The Voices That Carry Us Forward

Matthew Teutsch
6 min readMar 28, 2024

“And I wonder,” Angela Davis asked in a 2013 lecture at Birkbeck University in London, “will we ever truly recognize the collective subject of history that was itself produced by radical organizing?” The narratives we tell ourselves, the myths we construct, obscure the foundations and erase the stories of countless individuals and moments in history. We seek a clear path for our narratives, a firm beginning and a solid closure, eschewing what came before we entered the story or what follows after the last sentence appears on the page.
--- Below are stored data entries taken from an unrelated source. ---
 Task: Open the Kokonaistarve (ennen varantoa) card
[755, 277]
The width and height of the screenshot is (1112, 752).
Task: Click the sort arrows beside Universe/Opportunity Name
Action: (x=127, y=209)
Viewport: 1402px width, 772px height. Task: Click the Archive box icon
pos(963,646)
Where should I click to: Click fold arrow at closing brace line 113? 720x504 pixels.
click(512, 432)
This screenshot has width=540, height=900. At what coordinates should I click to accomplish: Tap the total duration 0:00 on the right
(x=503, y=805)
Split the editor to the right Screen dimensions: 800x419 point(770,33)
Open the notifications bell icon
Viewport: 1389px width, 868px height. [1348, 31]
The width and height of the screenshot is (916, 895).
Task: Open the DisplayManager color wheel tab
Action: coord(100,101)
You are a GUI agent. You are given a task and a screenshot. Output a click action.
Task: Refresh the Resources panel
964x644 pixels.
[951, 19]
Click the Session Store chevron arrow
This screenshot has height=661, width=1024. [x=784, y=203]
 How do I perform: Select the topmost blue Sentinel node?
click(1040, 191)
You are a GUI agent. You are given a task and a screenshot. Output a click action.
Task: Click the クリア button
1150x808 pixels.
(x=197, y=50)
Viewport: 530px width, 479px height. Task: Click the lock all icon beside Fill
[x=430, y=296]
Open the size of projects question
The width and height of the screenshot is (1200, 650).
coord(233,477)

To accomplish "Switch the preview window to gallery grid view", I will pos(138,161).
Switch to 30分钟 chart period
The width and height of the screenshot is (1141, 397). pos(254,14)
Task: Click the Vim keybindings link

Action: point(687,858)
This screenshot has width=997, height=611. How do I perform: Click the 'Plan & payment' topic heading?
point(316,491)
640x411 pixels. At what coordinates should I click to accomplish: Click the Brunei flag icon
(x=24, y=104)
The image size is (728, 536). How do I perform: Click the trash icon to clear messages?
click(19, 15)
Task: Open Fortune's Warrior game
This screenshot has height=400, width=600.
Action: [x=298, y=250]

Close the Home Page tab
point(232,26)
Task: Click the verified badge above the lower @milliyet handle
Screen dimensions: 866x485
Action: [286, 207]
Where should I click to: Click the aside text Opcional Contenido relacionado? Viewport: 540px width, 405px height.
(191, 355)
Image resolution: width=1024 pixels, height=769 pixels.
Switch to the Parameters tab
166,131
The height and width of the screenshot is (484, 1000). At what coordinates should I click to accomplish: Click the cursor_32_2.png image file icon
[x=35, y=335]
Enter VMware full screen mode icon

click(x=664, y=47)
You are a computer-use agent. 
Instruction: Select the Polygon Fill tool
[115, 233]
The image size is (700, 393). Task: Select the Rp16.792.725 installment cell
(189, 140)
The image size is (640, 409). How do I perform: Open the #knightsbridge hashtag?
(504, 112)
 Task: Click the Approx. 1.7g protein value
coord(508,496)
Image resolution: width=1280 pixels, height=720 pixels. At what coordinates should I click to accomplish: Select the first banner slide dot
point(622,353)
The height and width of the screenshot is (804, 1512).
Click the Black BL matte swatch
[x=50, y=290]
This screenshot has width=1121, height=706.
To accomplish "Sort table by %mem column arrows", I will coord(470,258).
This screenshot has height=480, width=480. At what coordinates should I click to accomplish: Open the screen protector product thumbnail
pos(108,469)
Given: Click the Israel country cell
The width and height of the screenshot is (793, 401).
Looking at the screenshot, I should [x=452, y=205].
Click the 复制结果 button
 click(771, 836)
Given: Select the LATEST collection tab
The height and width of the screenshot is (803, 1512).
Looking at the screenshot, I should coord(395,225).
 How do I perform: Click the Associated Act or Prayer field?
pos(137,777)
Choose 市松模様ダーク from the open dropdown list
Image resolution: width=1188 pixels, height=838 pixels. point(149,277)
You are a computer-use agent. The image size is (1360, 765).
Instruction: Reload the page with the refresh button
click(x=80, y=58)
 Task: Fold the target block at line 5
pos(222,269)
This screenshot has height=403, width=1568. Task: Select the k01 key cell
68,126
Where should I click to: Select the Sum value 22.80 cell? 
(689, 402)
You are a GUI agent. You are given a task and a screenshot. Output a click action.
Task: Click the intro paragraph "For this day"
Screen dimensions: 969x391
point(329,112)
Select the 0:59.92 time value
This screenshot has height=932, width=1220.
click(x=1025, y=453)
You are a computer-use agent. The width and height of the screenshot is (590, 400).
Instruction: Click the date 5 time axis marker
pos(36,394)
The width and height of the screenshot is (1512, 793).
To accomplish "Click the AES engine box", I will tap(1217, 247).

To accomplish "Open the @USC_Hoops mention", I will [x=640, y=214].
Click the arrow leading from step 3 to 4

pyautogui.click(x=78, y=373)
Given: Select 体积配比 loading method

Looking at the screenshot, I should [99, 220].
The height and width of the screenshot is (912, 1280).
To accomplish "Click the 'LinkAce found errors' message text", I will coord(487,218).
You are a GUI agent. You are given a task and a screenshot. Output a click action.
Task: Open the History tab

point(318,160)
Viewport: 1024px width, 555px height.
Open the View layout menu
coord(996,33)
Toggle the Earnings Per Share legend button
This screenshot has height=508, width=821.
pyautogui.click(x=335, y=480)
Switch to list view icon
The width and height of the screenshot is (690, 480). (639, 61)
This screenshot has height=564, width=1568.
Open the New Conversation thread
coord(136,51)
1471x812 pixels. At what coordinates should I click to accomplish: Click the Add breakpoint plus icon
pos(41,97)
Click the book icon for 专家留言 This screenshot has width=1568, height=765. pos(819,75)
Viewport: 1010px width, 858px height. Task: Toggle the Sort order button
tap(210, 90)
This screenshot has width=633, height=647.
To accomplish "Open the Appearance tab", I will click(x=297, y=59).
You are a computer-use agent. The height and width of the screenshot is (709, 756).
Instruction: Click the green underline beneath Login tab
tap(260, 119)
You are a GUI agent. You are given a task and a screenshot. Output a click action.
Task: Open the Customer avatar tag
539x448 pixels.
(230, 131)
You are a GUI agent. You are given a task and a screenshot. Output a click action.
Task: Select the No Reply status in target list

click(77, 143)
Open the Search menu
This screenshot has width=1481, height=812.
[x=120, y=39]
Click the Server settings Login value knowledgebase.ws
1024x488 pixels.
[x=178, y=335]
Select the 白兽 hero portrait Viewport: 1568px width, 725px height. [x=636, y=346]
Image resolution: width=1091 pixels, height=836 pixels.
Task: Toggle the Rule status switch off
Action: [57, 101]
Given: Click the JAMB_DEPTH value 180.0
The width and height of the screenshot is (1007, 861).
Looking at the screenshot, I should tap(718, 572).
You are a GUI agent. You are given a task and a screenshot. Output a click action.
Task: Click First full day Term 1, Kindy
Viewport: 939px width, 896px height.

Speaking about the fiftieth anniversary of the events in 1963, Davis states, “What I fear about many of these observances is that they tend to enact historical closures.” The “historical closure” eliminates anything that occurs beyond the end; it serves as a punctuation mark, closing off any indication of a future beyond that final mark on the page. When we come to the “historical closure” of a narrative, we fail to see that time moves onward, forever marching beyond the end of the book, long past the last breath we exhale as we recite the narrative. Davis continues, “[Historical closures] are represented as historical high points on a road to an ultimately triumphant democracy; one which can be displayed as a model for the world; one which perhaps can serve as justification for military incursions, including the increased use of drones in the so-called…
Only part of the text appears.